→ EXERCISE:
A faithful, word-for-word copy of the records is required, and it must contain no pictures.

→ EXERCISE MATERIALS:
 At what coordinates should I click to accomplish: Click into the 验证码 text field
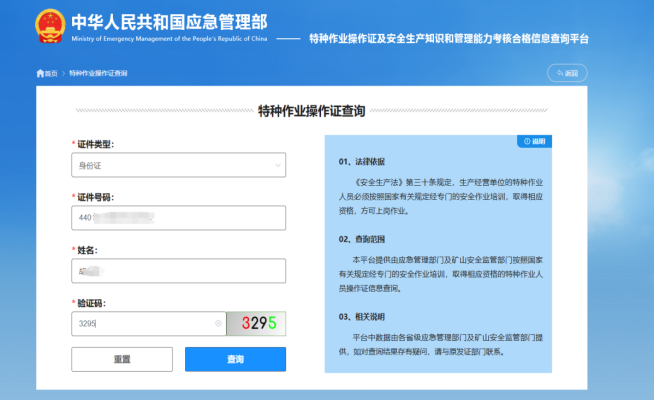click(140, 324)
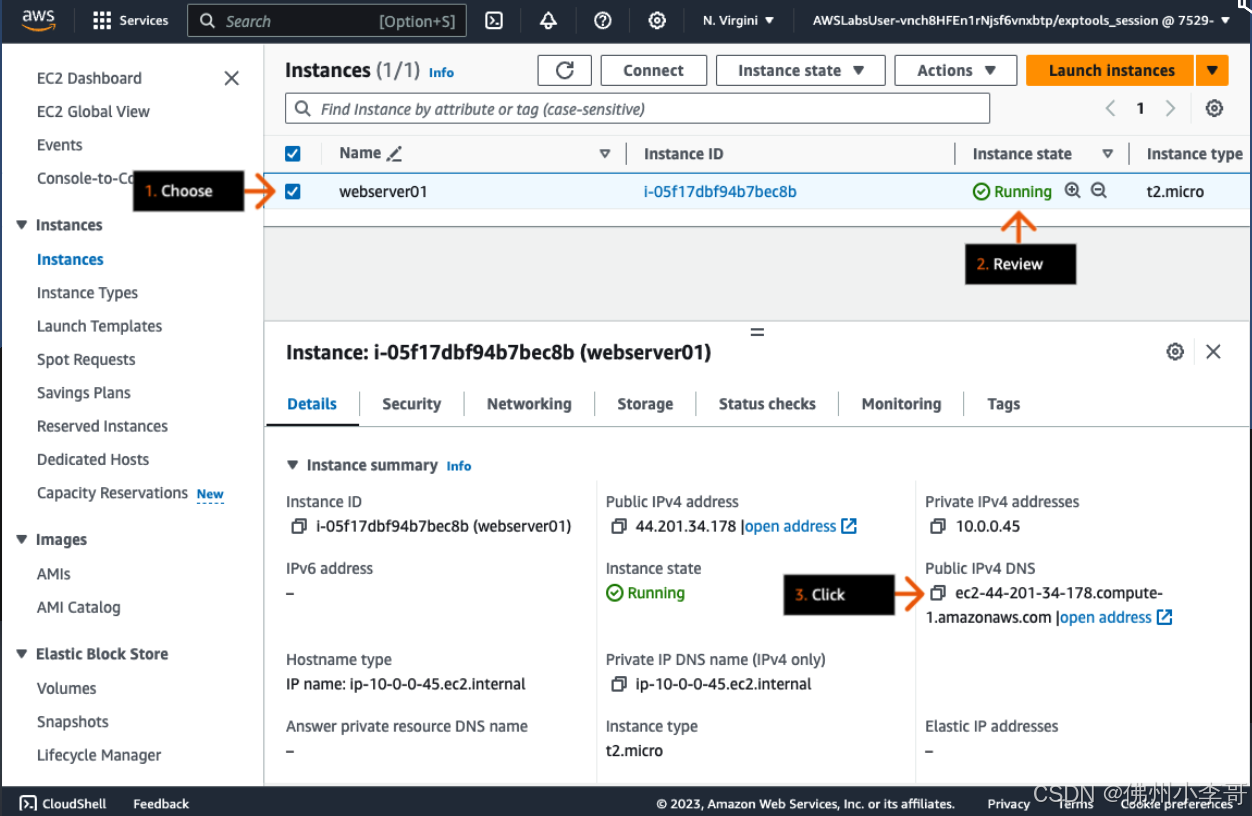Viewport: 1252px width, 816px height.
Task: Open table preferences gear icon
Action: [x=1214, y=108]
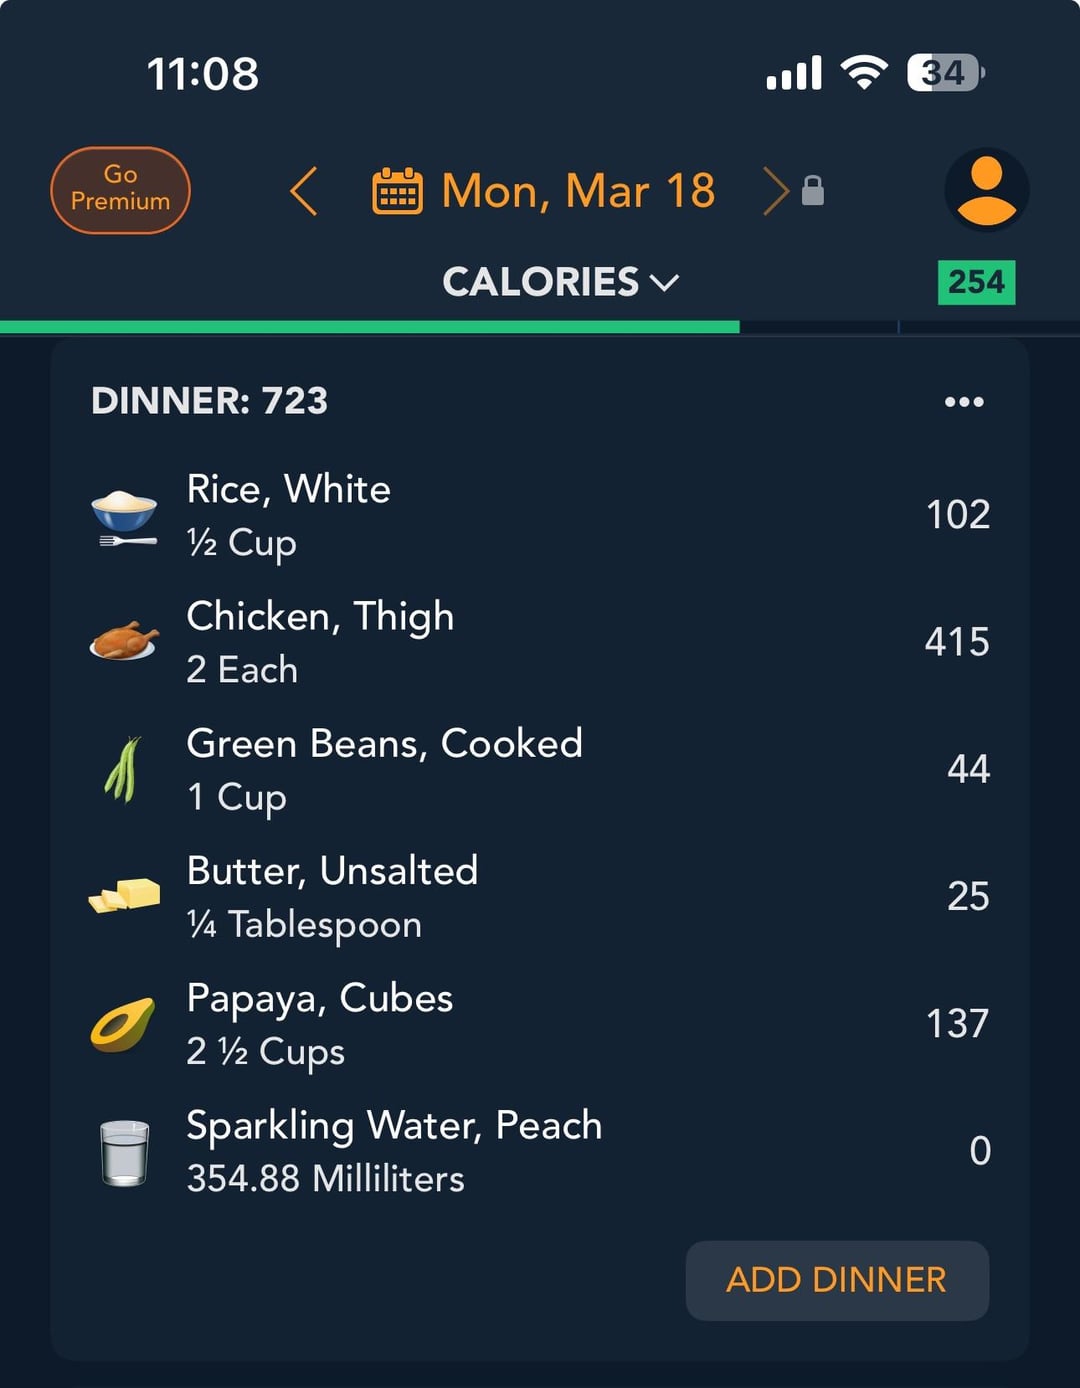
Task: Tap the roast chicken icon
Action: (124, 641)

→ TASK RESPONSE:
 At what coordinates should I click to accomplish: Click into the 验证码 text field
click(140, 324)
Viewport: 1252px width, 816px height.
Task: Open table preferences gear icon
Action: [x=1214, y=108]
Task: Tap the roast chicken icon
Action: (124, 641)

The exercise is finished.